*** PROVIDED MATERIAL Section Begins ***
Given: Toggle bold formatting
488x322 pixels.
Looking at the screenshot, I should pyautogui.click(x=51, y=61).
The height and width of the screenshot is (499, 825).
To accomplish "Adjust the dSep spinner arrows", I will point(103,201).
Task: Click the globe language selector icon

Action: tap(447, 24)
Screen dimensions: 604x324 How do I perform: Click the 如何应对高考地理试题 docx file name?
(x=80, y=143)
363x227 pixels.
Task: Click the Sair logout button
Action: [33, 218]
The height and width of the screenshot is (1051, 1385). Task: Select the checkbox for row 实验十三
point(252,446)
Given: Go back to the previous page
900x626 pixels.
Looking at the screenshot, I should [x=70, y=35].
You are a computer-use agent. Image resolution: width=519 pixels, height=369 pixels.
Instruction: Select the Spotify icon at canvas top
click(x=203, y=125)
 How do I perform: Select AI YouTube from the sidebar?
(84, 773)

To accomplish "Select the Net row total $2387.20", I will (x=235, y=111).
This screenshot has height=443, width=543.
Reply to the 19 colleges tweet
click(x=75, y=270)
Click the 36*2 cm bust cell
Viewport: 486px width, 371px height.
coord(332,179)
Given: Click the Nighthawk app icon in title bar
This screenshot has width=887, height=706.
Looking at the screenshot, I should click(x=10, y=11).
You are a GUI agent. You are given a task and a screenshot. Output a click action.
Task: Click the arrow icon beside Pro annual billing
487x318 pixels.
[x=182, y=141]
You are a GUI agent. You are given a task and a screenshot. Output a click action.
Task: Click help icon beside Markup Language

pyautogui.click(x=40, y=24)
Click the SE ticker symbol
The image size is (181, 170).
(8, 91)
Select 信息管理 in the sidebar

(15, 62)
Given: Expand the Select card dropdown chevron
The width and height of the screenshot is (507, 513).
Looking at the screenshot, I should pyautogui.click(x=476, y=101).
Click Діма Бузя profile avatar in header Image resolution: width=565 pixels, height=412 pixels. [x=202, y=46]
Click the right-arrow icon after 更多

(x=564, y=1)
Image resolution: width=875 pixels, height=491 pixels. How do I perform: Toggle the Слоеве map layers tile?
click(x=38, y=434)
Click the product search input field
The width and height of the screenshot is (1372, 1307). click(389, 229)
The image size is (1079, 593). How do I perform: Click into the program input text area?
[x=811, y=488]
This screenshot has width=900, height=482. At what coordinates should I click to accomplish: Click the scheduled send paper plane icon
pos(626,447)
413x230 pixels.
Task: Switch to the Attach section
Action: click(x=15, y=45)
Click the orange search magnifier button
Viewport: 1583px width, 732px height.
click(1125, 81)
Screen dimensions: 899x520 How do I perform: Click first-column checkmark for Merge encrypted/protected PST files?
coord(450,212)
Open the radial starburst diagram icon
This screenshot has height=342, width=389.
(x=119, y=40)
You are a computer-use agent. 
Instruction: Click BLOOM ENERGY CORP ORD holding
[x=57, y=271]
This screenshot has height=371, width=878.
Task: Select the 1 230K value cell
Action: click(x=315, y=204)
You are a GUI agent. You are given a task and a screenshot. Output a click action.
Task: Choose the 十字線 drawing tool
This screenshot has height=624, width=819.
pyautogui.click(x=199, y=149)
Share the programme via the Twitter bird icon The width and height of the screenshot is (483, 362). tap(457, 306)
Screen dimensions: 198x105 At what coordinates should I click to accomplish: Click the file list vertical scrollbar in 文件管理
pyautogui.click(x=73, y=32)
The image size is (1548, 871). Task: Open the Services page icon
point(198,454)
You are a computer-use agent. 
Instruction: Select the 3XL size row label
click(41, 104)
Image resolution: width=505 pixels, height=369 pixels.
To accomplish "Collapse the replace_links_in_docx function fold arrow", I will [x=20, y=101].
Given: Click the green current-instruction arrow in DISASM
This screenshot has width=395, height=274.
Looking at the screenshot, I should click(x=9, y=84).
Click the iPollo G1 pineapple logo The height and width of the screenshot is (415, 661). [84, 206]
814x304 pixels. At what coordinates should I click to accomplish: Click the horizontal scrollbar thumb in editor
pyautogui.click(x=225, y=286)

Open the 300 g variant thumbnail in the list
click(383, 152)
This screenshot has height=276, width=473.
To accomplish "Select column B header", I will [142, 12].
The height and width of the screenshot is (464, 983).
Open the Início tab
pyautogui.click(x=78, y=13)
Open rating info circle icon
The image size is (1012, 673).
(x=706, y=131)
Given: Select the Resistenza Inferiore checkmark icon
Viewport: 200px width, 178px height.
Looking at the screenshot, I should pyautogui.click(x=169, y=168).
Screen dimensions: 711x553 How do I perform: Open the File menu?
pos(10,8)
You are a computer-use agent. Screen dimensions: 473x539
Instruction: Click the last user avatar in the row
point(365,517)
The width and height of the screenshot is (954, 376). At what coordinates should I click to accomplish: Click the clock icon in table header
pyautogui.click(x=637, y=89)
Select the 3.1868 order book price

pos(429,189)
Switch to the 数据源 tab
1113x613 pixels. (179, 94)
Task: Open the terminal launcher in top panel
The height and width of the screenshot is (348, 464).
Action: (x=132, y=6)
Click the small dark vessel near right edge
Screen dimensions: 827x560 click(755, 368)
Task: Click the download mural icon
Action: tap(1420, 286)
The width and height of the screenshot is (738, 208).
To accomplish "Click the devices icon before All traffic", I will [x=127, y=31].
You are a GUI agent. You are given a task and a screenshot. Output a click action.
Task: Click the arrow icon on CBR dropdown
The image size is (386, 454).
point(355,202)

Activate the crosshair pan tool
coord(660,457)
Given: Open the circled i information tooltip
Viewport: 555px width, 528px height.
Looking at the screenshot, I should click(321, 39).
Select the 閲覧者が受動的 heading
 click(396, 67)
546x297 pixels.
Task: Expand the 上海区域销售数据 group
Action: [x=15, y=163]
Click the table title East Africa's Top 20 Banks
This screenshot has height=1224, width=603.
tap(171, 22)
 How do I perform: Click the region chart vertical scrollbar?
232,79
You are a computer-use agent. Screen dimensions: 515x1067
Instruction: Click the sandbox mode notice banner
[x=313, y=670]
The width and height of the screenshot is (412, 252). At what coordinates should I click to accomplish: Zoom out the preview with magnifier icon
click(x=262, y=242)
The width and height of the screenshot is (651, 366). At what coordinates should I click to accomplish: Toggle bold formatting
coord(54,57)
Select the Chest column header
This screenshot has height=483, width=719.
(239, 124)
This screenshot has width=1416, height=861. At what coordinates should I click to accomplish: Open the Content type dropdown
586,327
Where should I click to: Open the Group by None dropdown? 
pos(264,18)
*** PROVIDED MATERIAL Section Ends ***
ACTION ITEM: Looking at the entries, count the lines where the word "will" appears, and state the count by itself.

RESULT OF THIS TASK: 5